Les missions les plus secrètes ne relèveront donc plus exclusivement de la Direction de la surveillance du territoire (DST). La question de leur contrôle reste toutefois en suspens puisque ses policiers bénéficieront de l'habilitation « secret-défense ». Pourtant, en matière de guerre économique, les scandales se succèdent, notamment à cause des liens étroits que les barbouzes officiels entretiennent avec les cabinets de renseignement privés qui usent de moyens amoraux, au mieux, pour parvenir à leurs fins. Ainsi, Olivier Besancenot, de la LCR, a porté plainte après avoir appris que sa vie avait été disséquée et mise en fiches par une officine privée entre octobre 2007 et janvier 2008. Bruno Gaccio, ancien auteur des Guignols, a connu le même sort.

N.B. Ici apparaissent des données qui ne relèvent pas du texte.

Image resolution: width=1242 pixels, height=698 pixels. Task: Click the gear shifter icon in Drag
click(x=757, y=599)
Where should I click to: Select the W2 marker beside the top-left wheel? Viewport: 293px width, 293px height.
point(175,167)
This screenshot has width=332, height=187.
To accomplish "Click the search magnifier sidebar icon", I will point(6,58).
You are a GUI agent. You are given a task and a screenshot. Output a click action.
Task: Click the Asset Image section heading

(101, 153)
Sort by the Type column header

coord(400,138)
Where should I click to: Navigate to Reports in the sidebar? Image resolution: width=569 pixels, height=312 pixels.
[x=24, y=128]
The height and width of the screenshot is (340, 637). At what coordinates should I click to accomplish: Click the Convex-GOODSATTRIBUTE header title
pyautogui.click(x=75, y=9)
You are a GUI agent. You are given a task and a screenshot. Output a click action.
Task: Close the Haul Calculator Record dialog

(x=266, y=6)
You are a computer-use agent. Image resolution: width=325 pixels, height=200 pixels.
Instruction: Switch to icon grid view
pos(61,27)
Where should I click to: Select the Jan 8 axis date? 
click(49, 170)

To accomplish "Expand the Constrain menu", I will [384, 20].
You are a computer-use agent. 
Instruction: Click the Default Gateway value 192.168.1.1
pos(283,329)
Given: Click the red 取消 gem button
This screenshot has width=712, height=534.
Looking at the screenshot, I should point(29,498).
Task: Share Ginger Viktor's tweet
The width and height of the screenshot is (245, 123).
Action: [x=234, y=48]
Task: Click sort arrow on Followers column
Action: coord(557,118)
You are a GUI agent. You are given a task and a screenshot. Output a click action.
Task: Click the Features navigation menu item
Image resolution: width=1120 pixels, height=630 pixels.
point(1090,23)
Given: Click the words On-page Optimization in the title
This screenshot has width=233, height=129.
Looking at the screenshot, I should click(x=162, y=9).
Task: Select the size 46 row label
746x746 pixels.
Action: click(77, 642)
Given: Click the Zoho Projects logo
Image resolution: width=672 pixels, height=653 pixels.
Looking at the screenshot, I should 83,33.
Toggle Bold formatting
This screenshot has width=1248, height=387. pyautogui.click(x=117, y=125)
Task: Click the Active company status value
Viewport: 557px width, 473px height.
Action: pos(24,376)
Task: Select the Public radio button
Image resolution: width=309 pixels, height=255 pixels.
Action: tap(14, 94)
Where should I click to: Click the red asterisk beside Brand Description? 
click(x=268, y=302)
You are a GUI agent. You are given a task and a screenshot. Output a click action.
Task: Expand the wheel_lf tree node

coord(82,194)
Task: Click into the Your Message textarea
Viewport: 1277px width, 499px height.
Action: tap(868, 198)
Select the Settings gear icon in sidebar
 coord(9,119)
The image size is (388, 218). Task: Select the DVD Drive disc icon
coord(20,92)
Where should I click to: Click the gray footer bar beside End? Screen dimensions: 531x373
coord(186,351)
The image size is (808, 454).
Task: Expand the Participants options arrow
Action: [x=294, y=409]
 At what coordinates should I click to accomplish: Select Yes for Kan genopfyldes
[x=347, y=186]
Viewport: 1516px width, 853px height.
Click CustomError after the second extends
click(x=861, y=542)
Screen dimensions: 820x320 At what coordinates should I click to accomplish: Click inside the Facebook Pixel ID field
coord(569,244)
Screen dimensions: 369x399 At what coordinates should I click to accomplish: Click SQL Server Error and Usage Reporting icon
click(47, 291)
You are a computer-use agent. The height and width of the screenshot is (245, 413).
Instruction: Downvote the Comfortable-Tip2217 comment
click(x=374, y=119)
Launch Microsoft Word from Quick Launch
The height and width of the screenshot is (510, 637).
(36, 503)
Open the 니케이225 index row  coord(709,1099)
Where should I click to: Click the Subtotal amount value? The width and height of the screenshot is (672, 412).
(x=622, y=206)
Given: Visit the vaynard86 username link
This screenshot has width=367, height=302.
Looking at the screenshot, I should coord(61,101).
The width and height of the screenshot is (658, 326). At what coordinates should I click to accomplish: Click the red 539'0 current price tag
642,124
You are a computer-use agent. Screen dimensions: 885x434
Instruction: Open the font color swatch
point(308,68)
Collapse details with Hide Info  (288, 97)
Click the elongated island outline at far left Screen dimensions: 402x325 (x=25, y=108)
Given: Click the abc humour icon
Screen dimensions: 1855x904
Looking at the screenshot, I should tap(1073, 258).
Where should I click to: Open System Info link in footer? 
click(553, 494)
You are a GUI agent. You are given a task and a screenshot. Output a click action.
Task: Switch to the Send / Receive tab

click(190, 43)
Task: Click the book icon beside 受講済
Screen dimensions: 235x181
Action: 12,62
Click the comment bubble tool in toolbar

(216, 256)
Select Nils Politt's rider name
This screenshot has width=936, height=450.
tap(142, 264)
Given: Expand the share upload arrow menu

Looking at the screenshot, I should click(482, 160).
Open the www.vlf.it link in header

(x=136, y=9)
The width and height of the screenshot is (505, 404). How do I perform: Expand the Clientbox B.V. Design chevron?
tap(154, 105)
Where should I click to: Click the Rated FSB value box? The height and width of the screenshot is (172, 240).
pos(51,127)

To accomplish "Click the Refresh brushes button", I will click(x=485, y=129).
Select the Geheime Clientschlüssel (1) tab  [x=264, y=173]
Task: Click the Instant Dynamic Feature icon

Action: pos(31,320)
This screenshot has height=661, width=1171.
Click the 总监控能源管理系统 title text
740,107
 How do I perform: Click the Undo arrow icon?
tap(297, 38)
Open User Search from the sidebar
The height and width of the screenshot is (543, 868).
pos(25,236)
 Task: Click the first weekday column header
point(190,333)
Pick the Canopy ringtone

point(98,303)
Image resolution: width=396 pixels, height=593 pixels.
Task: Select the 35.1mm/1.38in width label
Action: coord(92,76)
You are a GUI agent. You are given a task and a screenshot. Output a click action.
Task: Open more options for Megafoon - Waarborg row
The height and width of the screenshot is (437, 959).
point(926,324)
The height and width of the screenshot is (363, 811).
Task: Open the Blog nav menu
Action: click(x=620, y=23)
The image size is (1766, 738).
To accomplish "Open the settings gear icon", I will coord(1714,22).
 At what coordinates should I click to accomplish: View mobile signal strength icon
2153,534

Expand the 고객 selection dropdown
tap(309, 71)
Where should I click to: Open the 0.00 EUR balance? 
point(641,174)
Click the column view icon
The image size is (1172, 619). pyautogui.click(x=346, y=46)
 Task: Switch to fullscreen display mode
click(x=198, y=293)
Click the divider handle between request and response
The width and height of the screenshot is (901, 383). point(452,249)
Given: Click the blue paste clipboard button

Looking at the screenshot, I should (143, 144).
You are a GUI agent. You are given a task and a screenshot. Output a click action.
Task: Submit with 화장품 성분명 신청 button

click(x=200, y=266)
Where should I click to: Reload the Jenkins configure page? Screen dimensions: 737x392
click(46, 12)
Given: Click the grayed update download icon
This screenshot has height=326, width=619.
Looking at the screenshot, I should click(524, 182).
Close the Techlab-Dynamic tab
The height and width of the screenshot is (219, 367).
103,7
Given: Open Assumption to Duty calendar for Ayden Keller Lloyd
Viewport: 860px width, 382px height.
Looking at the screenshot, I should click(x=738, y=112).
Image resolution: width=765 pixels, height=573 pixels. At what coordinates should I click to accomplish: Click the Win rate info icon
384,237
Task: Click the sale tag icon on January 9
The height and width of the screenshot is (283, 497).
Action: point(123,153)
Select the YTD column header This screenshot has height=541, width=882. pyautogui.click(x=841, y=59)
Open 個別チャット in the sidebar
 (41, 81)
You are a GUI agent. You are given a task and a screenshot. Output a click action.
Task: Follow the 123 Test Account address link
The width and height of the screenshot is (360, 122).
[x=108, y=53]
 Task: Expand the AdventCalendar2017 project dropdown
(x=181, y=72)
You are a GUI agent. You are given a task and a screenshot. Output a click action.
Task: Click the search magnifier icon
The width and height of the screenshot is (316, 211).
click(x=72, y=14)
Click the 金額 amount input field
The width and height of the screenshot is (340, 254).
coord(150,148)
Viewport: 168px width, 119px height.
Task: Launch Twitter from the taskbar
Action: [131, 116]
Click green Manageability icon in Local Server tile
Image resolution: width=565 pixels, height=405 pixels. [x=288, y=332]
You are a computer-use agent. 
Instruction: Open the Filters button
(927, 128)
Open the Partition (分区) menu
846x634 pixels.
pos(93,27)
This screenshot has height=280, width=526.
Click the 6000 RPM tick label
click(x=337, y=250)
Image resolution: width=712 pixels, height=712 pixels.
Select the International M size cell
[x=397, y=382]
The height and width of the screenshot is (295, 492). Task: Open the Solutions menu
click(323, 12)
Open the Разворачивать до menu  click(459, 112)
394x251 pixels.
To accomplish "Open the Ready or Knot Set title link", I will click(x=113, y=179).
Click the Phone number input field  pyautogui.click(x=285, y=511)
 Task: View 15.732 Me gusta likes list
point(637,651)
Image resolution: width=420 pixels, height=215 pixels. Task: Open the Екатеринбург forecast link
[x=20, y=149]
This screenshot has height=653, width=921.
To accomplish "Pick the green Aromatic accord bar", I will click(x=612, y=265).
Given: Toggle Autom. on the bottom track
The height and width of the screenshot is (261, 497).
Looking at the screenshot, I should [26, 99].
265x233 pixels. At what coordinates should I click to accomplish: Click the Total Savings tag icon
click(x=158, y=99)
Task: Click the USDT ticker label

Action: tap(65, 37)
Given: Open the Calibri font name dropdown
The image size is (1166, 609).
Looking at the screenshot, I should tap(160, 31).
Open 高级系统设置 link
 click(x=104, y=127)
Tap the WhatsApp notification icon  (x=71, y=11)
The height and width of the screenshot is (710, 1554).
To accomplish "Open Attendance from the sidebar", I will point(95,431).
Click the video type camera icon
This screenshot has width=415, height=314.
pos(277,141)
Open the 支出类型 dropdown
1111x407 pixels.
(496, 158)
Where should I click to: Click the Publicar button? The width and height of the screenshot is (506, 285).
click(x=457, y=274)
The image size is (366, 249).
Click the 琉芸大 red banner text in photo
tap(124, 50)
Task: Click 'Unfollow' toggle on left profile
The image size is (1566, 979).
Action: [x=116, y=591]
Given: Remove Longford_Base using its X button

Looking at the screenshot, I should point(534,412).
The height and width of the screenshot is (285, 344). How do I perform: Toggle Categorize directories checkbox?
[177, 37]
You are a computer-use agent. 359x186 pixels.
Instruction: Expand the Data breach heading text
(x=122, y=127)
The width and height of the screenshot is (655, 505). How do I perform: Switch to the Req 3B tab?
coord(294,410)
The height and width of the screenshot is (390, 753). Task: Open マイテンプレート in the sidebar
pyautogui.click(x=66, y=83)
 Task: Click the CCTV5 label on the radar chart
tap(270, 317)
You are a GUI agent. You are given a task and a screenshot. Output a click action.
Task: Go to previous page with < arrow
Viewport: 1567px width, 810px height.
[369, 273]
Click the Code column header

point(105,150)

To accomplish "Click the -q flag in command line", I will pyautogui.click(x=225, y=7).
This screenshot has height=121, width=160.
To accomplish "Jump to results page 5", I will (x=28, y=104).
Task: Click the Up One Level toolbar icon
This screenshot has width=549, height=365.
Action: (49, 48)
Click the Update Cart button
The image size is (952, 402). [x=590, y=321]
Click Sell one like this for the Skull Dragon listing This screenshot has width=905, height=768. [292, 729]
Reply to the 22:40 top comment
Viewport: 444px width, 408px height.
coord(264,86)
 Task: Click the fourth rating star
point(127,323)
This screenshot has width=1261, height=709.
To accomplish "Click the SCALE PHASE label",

Dernier épisode en date, Patrick Baptendier, un gendarme reconverti dans l'intelligence économique et la surveillance de personnalités, dénonce dans un livre l'hypocrisie de ce milieu et l'impunité de la DST (lire ci-dessous). Aujourd'hui, Patrick Baptendier est menacé d'un procès pour avoir donné à des cabinets d'intelligence économique des données confidentielles (relevés de comptes bancaires, écoutes téléphoniques, antécédents judiciaires...) que la DST lui avait elle-même fournies. Baptendier pensait être un instrument de la raison d'Etat. Il en a surtout été le jouet.